*WHAT TO PRODUCE*. Filter the entries that follow, copying every line in which the word "Given" appears.

==== THE INPUT ====

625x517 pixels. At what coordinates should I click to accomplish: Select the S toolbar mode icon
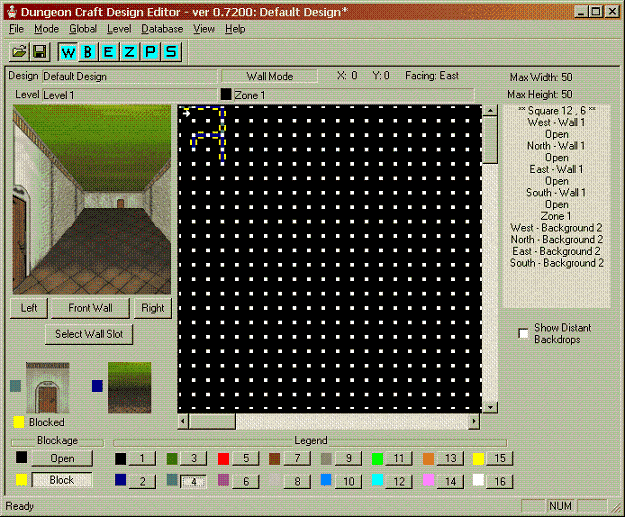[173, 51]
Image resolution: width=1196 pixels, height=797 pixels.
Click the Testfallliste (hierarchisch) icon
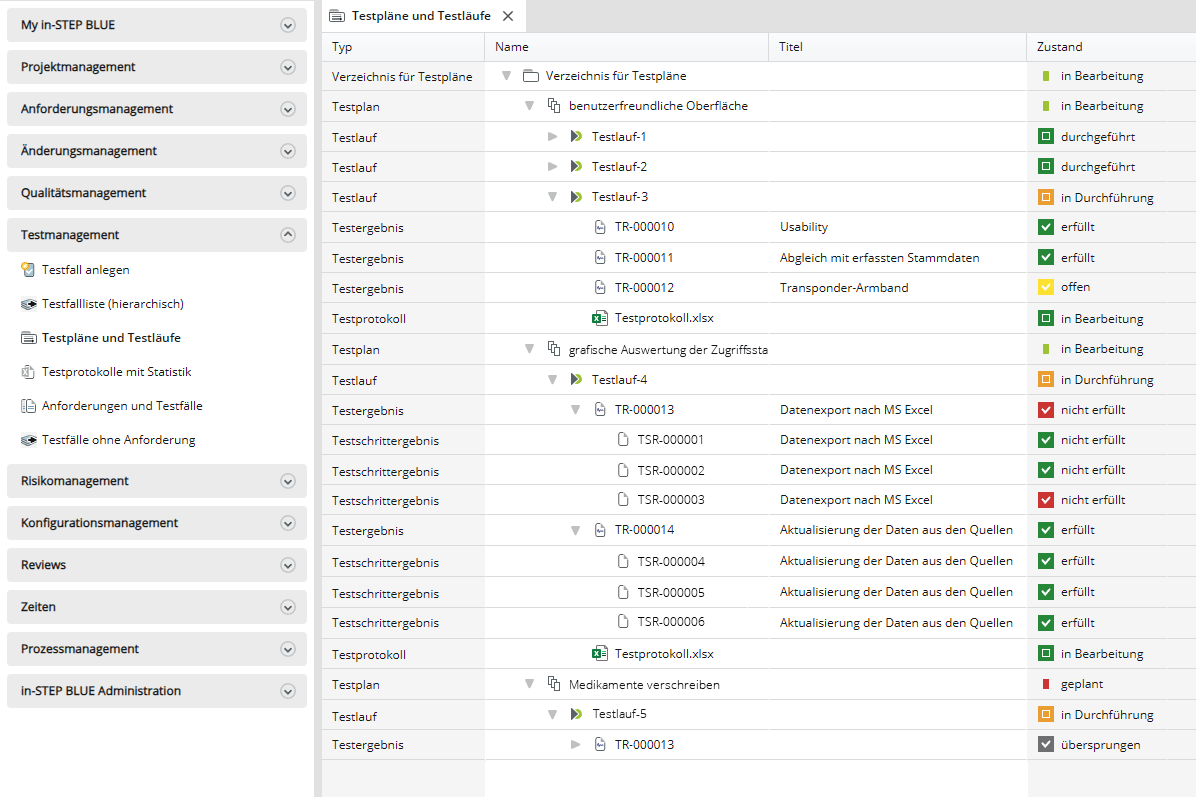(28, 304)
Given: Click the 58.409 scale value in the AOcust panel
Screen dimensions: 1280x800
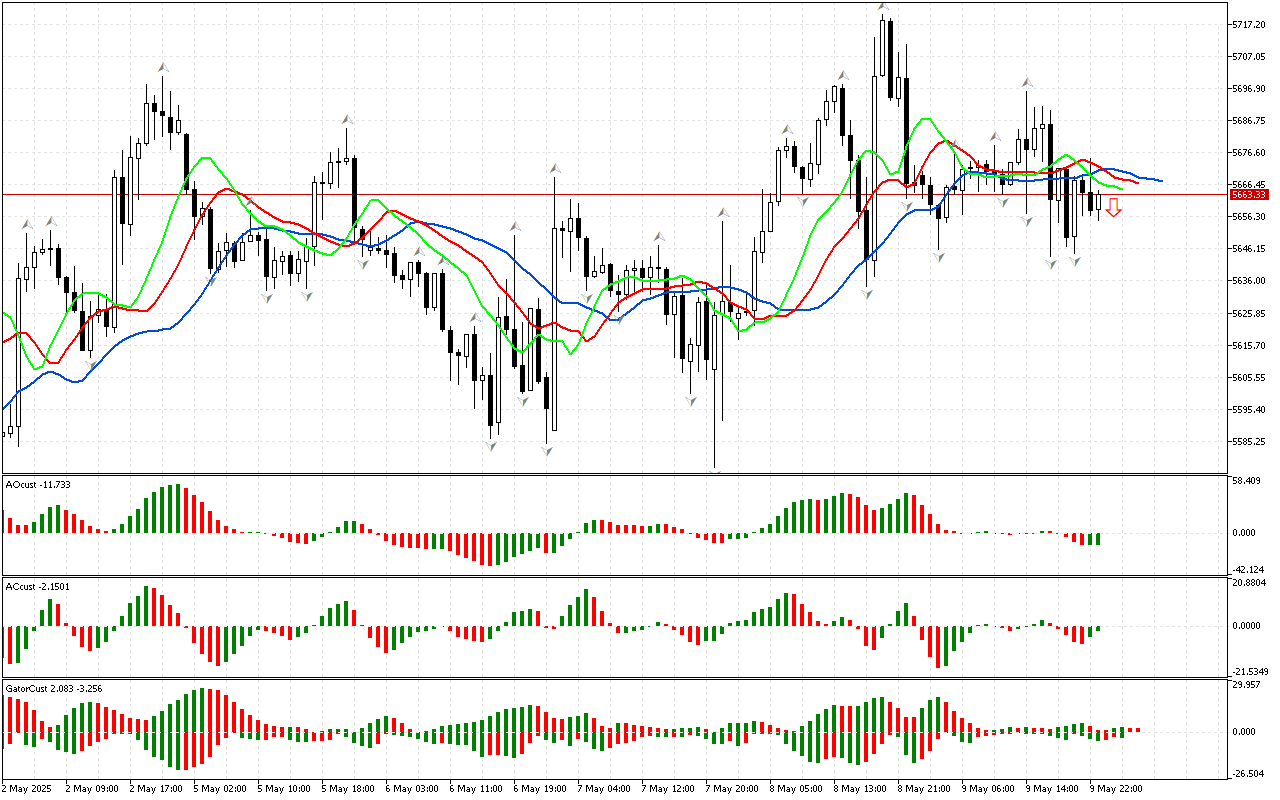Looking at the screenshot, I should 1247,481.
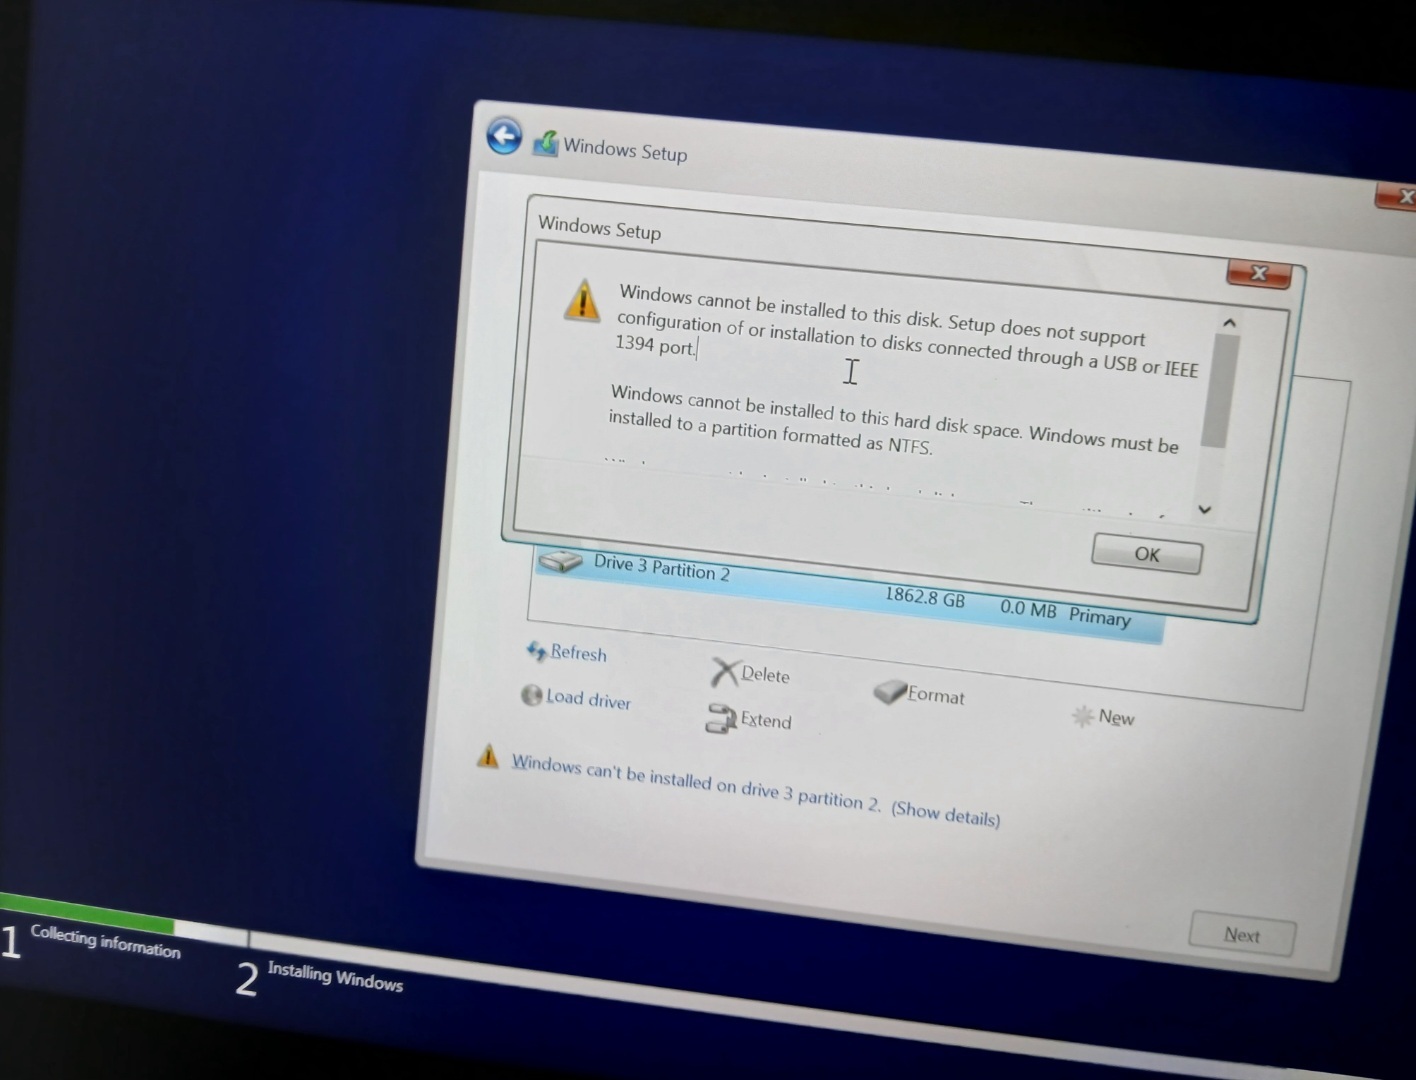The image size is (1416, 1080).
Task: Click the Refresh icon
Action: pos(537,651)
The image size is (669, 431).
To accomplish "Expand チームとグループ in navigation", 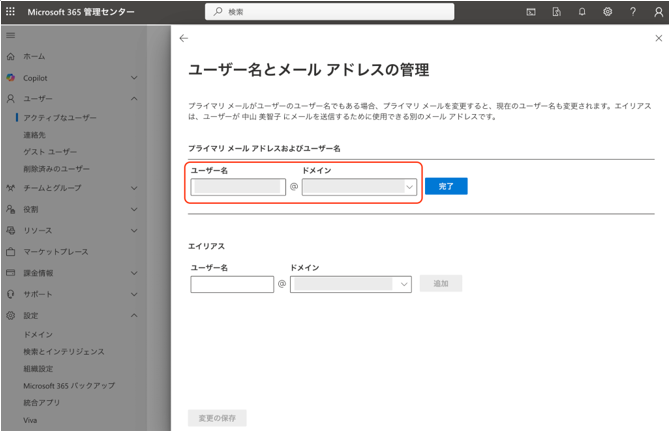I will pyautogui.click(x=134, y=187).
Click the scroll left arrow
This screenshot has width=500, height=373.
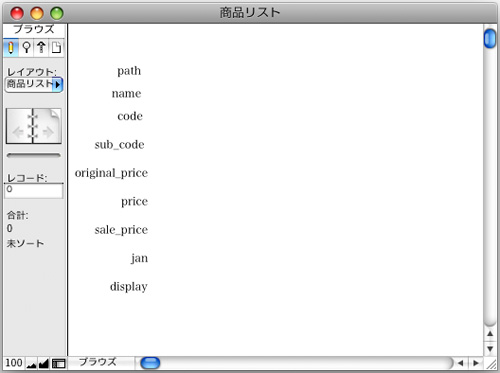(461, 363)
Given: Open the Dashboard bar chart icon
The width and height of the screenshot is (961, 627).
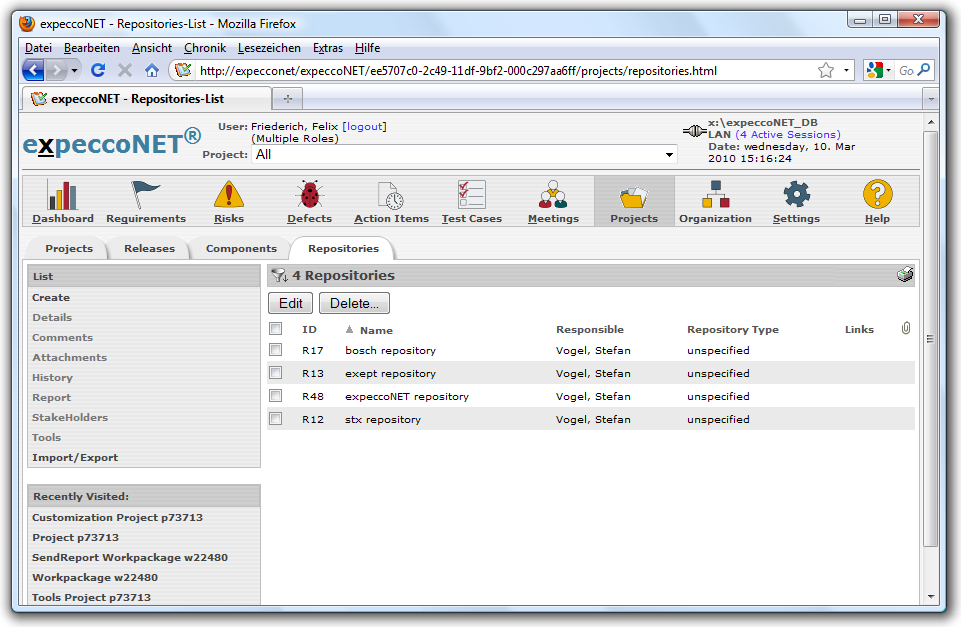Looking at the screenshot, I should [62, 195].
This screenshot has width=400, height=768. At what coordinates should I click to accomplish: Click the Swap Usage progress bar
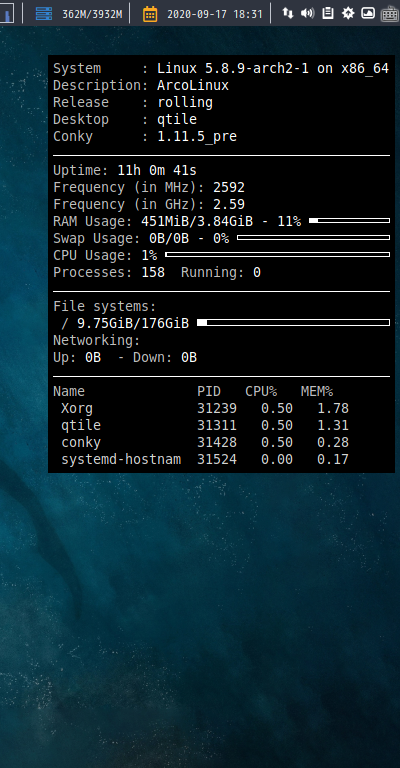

====

*EXERCISE RESPONSE*.
Given: Click the 58.409 scale value in the AOcust panel
Given: Open the Dashboard bar chart icon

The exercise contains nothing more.